Da noite ao dia
DOMINGO I DO ADVENTO Ano B
“Vigiai, portanto, visto que não sabeis
quando virá o dono da casa:
se à tarde, se à meia-noite,
se ao cantar do galo, se de manhãzinha.”
Mc 13, 35
Conta-se que um mestre perguntou um dia aos seus discípulos: “Quem me sabe dizer o momento exacto em que termina a noite e começa o dia? “Disse um deles: “É quando, ao longe, consigo distinguir entre um cão e uma ovelha!” “Não”, respondeu o mestre. “É quando consigo distinguir uma laranjeira de uma macieira!”, arriscou outro e obteve a mesma resposta. Tentou um terceiro: “É quando consigo distinguir um boi de um burro!”, e o Mestre voltou a responder: “Não”. Como mais nenhum avançava outra hipótese, o Metre concluiu: “Termina a noite e começa o dia quando, ao olhar o rosto de alguém, consigo reconhecer nele um irmão.”

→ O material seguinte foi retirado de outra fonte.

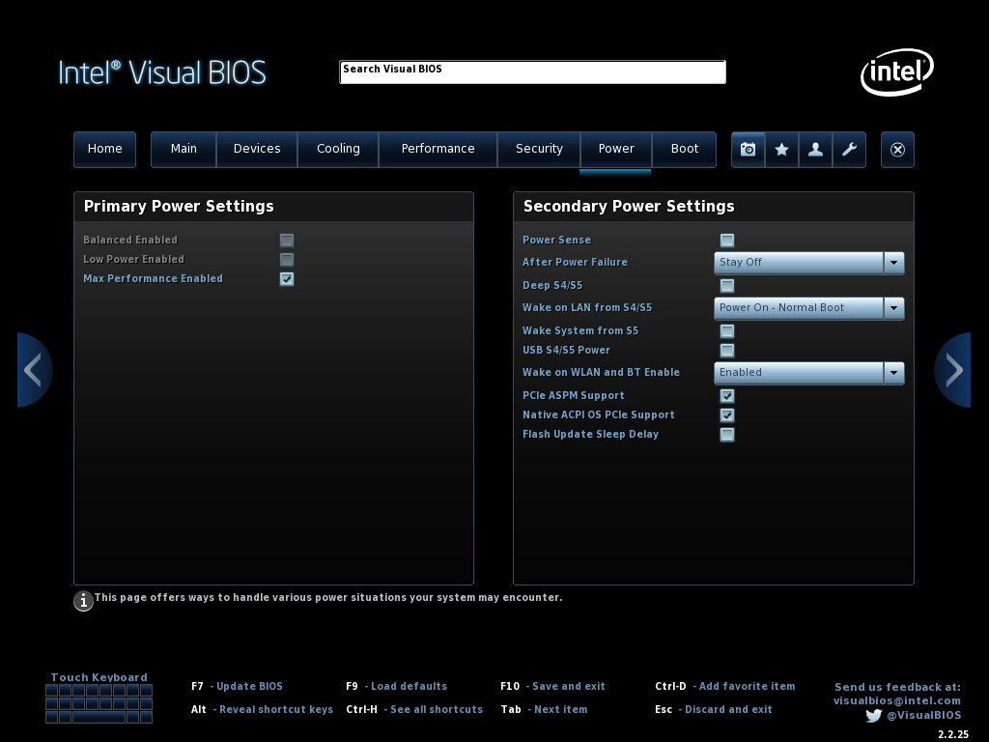Go to previous page with left arrow

point(34,370)
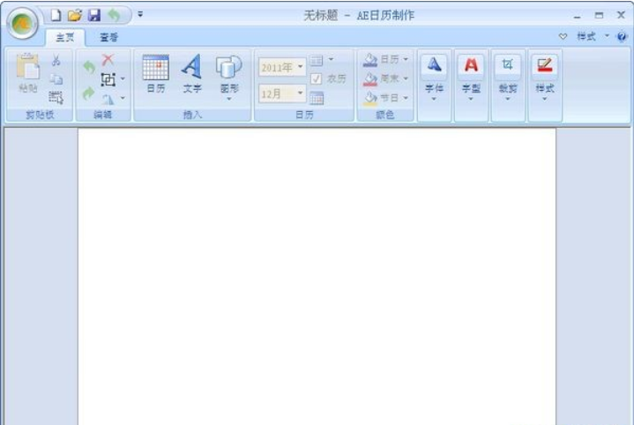Select the 主页 home tab
The height and width of the screenshot is (425, 634).
tap(64, 37)
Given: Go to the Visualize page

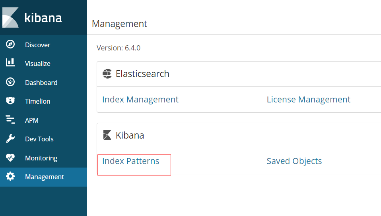Looking at the screenshot, I should coord(37,64).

Entramos no Advento e num novo ano litúrgico com um quádruplo imperativo: “Vigiai”!. E como gostamos muito de saber tudo, prever tudo, apressar tudo, temos dificuldade em lidar com a espera, que toda a vigilância supõe. Tanto mais que sabemos quem esperamos: Aquele que já veio, que está (e vem), e que virá. Não é uma espera passiva ou amedrontada aquela para a qual o Advento nos convoca. Não estamos perdidos nem desesperados, mas, com o entusiasmo da namorada que o namorado convidou para ir a um baile, é uma espera ocupada em prepararmo-nos, alindarmo-nos e perfumarmo-nos, enquanto nasce e cresce em nós o desejo do encontro. E antes de esperarmos assim por Jesus, já Deus espera sempre por nós. Como no filme “A minha namorada tem amnésia” com Adam Sandler e Drew Barrymore, também Deus tudo faz para que O reconheçamos e acolhamos em cada manhã.
Da noite ao dia é assim que os nossos irmãos judeus contam as horas. Os rabinos judeus falam das quatro noites em que Deus entrou na história humana: a da Criação (ao criar a Luz); a da Aliança com Abraão; a da libertação de Israel do Egipto na noite de Páscoa; e a futura em que Deus libertará a humanidade de todo o mal. Esta última é, para nós, cristãos, a da Páscoa de Jesus, verdadeira libertação da morte e dom de salvação para todos. Assim as grandes festas cristãs da Páscoa e do Natal celebram-se da noite para o dia, e se vivemos neste ano uma imensa noite que é também esta pandemia, vigiamos e caminhamos para a luz de um dia novo. E para quem custa ainda a esperança da vida eterna, recordo o diálogo entre Charlie Brown e Snoopy voltados para o pôr do sol: “Um dia nós vamos morrer, Snoopy!”. “Sim, mas todos os outros dias vamos viver!”, responde Snoopy.
Vigiar é amar e esperar. No meio da escuridão que também se abate sobre nós, em que os sofredores têm rosto e nome, todos podemos ajudar Jesus a nascer pois Ele é o dia que esperamos. Podemos ler na mensagem deste Advento dos Bispos de Portugal: “O Deus do Advento vem para o meio desta pandemia, pega na nossa mão, muda o nosso coração e envia-nos a mudar a situação.” E o dia amanhecerá!